Silicone is then poured into the melds to create micro-channels, which are topped with another layer of silicone.
The layers can be created as a separate sheet that sits atop the soft robots or incorporated directly into their structure.
Once created, researchers can pump coloured liquids into the channels, causing the robot to mimic the colours and patterns of its environment.
The system’s camouflage capabilities are not, however, limited to visible colours.
By pumping heated or cooled liquids into the channels, researchers can camouflage the robots thermally. Other tests described in the Science paper used fluorescent liquids that allowed the colour layers to glow.
But the uses for the layer-layer technology do not end at camouflage.
Animals use colour change to communicate and Morin envisions robots using the system as a way to signal their position to other robots and the public.

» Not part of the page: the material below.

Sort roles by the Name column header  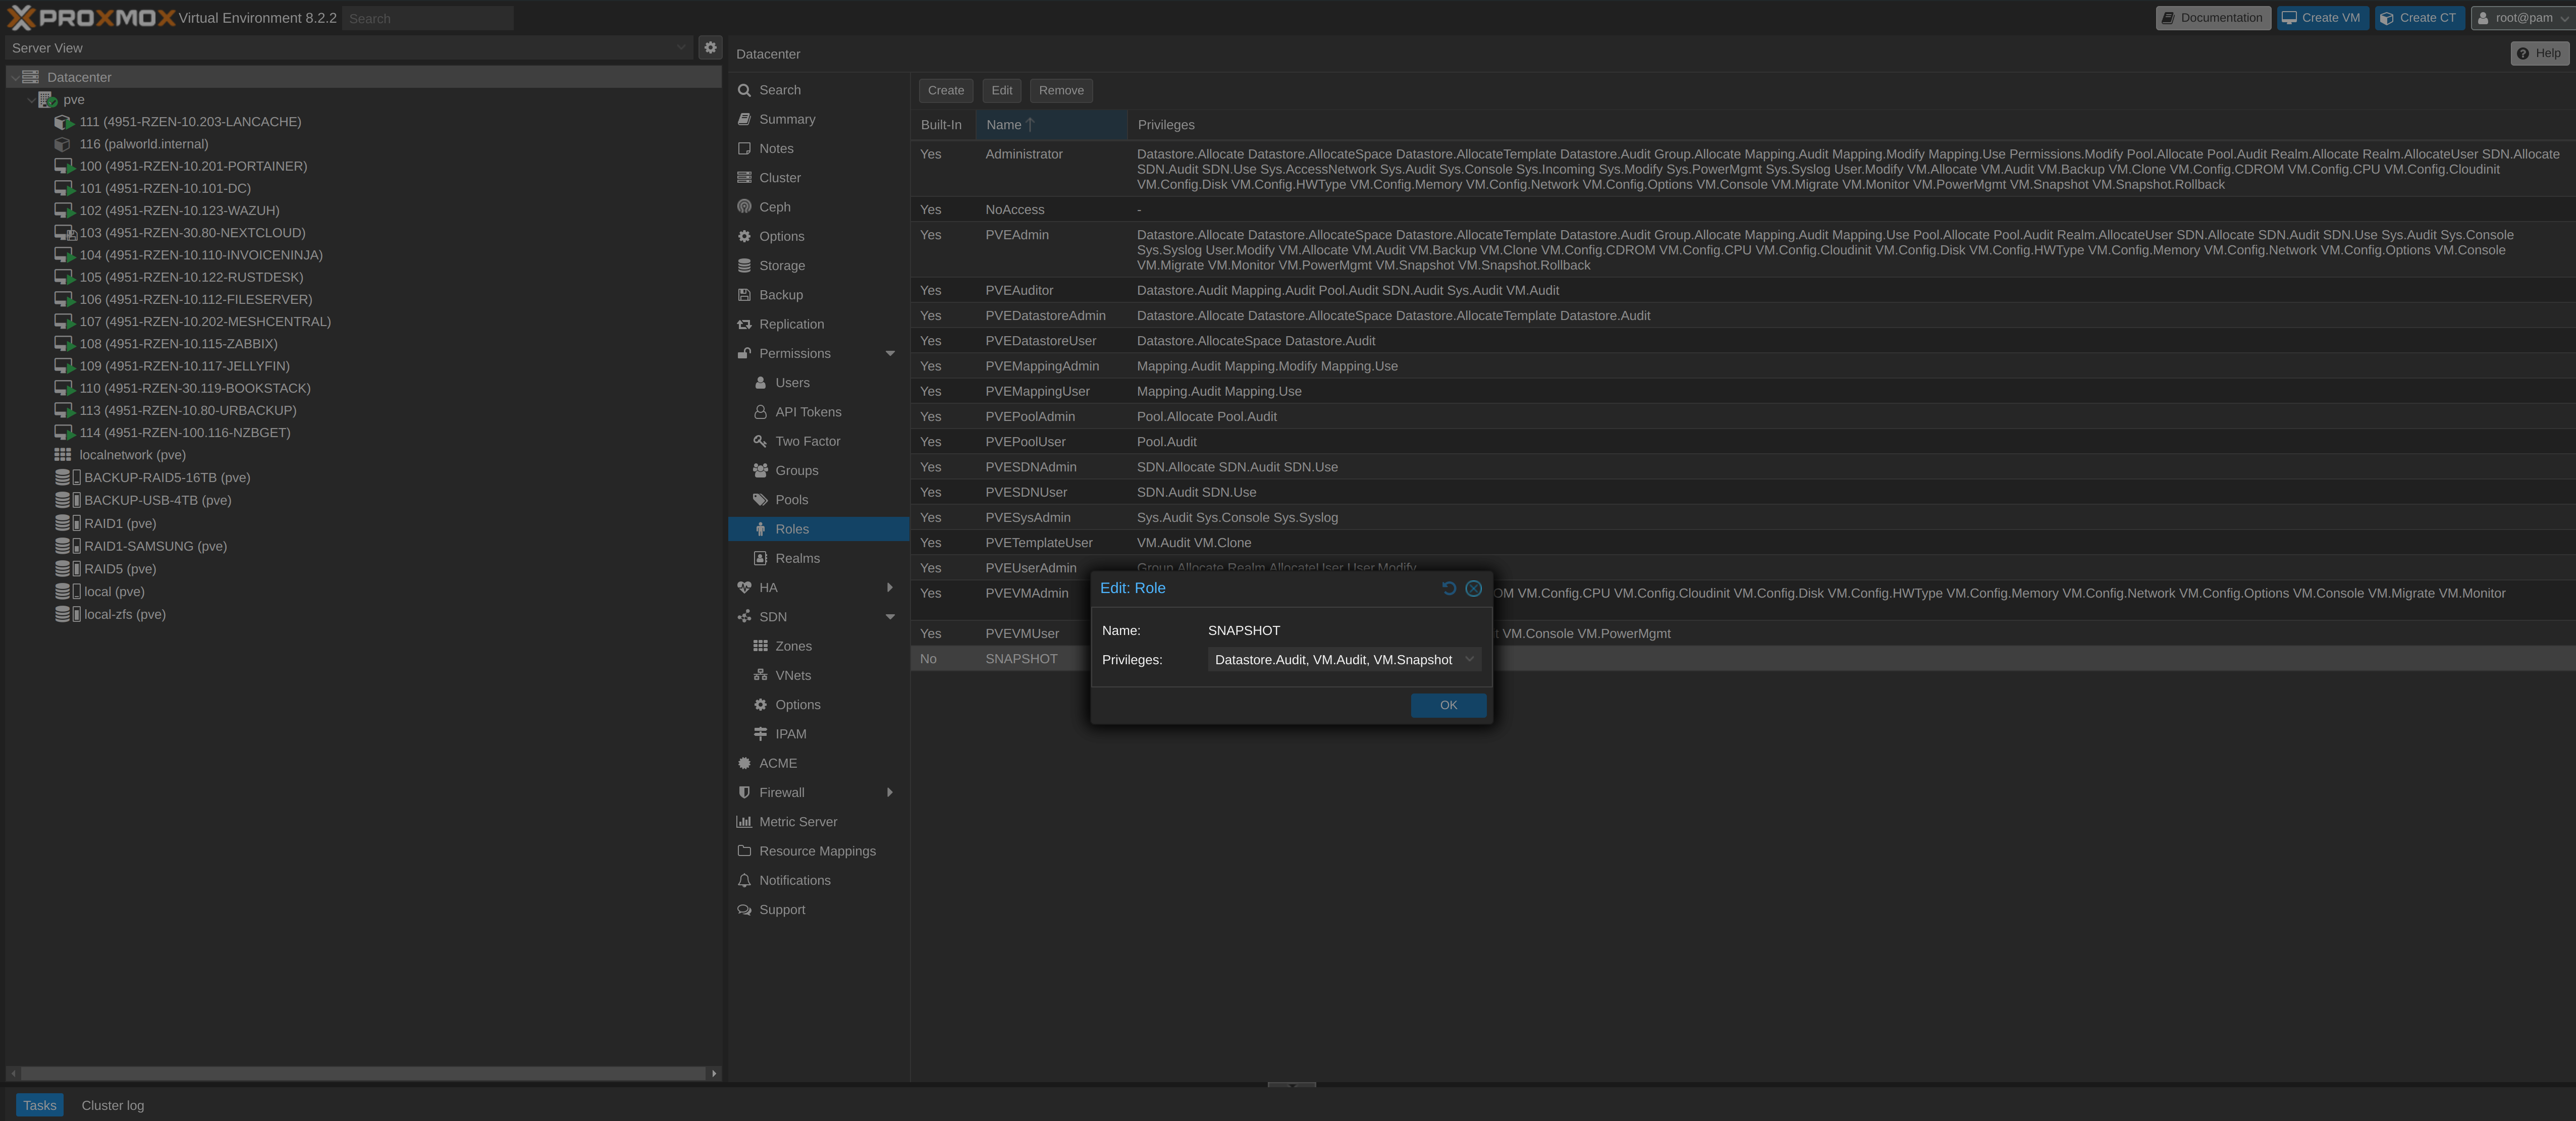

Soft machines could be used, for example, during search-and-rescue operations following a disaster. Morin said that, in dimly lit conditions, a robot that stands out from its surroundings (or even glows in the dark) could be useful in leading rescue crews trying to locate survivors.
‘What we hope is that this work can inspire other researchers to think about these problems and approach them from different angles,’ he said. ‘There are many biologists who are studying animal behaviour as it relates to camouflage, and they use different models to do that. We think something like this might enable them to explore new questions, and that will be valuable.’